Firsa Lorena surbakti
Chapter #16

AIR PANCURAN

Mari menjadi seperti air

Hadirnya selalu dinantikan dan

Hilangnya menciptakan kehampaan bagi semua mahluk

Mentari pagi terbit di sebelah timur. Suara kicauan burung menjadi alarm alami untuk ketiga makhluk kecil yang masih menggeliat di dalam bangkai pesawat itu. Tangisan Allvaro membangunkan mereka yang masih ingin menikmati tidur mereka yang lebih nyenyak di rumah baru mereka dari pada di tenda usang kemarin.

Ryana membuatkan Allvaro susu formula dan menggendong adiknya yang menangis.
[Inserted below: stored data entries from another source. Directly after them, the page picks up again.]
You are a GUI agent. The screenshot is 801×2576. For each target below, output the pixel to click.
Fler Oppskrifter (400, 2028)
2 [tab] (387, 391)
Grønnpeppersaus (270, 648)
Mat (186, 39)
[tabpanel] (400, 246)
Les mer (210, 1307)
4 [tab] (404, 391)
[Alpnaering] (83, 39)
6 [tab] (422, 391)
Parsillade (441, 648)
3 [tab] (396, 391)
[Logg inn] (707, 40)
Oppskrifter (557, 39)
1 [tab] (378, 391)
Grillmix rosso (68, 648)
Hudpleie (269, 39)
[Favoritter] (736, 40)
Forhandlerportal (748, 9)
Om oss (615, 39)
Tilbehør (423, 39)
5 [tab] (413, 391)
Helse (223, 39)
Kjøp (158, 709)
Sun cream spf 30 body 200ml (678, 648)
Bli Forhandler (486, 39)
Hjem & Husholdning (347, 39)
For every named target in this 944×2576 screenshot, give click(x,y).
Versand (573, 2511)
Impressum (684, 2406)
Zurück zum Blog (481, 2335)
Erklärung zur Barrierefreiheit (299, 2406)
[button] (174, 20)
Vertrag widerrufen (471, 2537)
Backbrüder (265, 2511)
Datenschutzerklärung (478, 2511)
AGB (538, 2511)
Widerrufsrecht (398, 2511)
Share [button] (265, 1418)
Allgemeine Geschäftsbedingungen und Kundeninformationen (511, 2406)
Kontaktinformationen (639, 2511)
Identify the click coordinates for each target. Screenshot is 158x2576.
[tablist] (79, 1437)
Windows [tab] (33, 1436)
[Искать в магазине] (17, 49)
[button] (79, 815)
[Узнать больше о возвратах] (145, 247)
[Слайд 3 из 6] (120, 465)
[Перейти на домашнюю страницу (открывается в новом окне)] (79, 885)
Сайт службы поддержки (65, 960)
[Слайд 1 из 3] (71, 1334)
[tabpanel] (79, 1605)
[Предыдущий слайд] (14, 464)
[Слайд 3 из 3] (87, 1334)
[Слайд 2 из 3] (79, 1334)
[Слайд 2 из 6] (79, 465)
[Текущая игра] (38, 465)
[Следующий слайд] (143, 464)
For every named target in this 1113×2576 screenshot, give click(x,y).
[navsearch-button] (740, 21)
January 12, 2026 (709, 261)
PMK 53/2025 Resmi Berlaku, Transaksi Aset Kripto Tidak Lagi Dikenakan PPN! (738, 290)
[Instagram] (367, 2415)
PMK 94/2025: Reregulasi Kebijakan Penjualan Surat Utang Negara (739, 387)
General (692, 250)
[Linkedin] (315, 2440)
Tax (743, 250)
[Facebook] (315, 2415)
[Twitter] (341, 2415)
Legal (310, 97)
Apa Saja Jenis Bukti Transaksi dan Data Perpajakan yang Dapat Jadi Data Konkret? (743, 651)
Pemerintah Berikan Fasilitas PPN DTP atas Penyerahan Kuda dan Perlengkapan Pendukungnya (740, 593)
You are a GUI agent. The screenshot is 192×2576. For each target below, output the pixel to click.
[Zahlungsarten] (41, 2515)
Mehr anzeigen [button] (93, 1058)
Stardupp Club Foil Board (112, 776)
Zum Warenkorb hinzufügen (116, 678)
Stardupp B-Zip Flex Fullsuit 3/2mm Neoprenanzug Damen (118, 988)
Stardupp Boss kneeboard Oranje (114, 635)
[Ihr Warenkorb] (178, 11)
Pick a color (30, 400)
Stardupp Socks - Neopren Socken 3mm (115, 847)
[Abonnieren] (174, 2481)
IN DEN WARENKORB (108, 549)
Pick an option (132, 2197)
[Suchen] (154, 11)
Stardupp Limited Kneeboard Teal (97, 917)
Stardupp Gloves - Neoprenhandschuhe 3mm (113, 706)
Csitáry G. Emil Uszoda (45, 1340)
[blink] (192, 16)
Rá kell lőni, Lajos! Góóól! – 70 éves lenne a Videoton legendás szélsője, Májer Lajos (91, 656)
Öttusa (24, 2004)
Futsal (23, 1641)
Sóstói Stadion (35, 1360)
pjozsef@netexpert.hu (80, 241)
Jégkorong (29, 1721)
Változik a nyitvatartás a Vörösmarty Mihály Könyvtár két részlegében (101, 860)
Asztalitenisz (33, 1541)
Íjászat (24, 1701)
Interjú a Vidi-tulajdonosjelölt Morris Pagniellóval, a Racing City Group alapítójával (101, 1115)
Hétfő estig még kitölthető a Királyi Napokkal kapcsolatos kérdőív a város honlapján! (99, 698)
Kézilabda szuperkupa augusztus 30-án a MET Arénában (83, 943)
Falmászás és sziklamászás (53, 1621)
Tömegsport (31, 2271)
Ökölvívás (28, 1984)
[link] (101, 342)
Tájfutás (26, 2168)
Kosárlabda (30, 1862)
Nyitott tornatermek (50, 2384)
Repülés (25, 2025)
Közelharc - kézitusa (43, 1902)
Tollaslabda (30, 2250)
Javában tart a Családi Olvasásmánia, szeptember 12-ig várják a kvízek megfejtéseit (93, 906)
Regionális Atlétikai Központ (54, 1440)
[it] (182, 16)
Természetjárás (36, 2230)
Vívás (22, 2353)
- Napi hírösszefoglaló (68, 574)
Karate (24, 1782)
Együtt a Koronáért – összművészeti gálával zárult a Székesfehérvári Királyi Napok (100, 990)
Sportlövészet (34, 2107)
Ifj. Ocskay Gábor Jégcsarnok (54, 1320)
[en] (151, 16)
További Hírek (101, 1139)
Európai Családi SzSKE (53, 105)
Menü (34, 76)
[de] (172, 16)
Vyno ingin memasak tetapi persediaan air yang tidak ada mengurungkan niatnya dan mereka menyantap makanan sisa yang dia buatkan tadi malam untuk mengganjal perut yang lapar.            Vyno bersiap-siap untuk berangkat bekerja. Botol minum dan senter ia masukkan ke dalam kantongan plastik berharap pak Guntur akan memberikannya air bersih nanti.

“Ryana aku pergi kerja dulu ya, kamu jaga Allvaro dengan baik” ujar Vyno seraya memakai lalu mengikat tali sepatunya.

“Kak Vyno, apa kakak tau jalan menuju ke rumah pak Guntur? Kita kan sudah tidak berada di tenda usang?” tanya Ryana takut jika kakaknya kesasar di hutan belantara ini.

“Kamu tenang aja ya, aku kan bisa pakai tali untuk mencari jalan” balas Vyno sambil mengusap kepala Ryana.

Vyno mencari sisa tali di dalam tas mereka tetapi tidak ada. “Ryana apa kamu tau tali yang kemarin ada dimana?” tanya Vyno

“Sejak semalam aku tidak melihat ada tali di dalam tas kita” kata Ryana

Vyno mengingat bahwa tali itu tertinggal di tempat saat Vyno mengompres kening Ryana. Vyno meletakkannya di atas rumput dan lupa membawanya. Ia jadi bingung dan berdiam diri sambil berpikir. Aku tidak akan bisa menemukan jalan pulang ke tempat ini jika tidak ada tali pikir Vyno dalam hati.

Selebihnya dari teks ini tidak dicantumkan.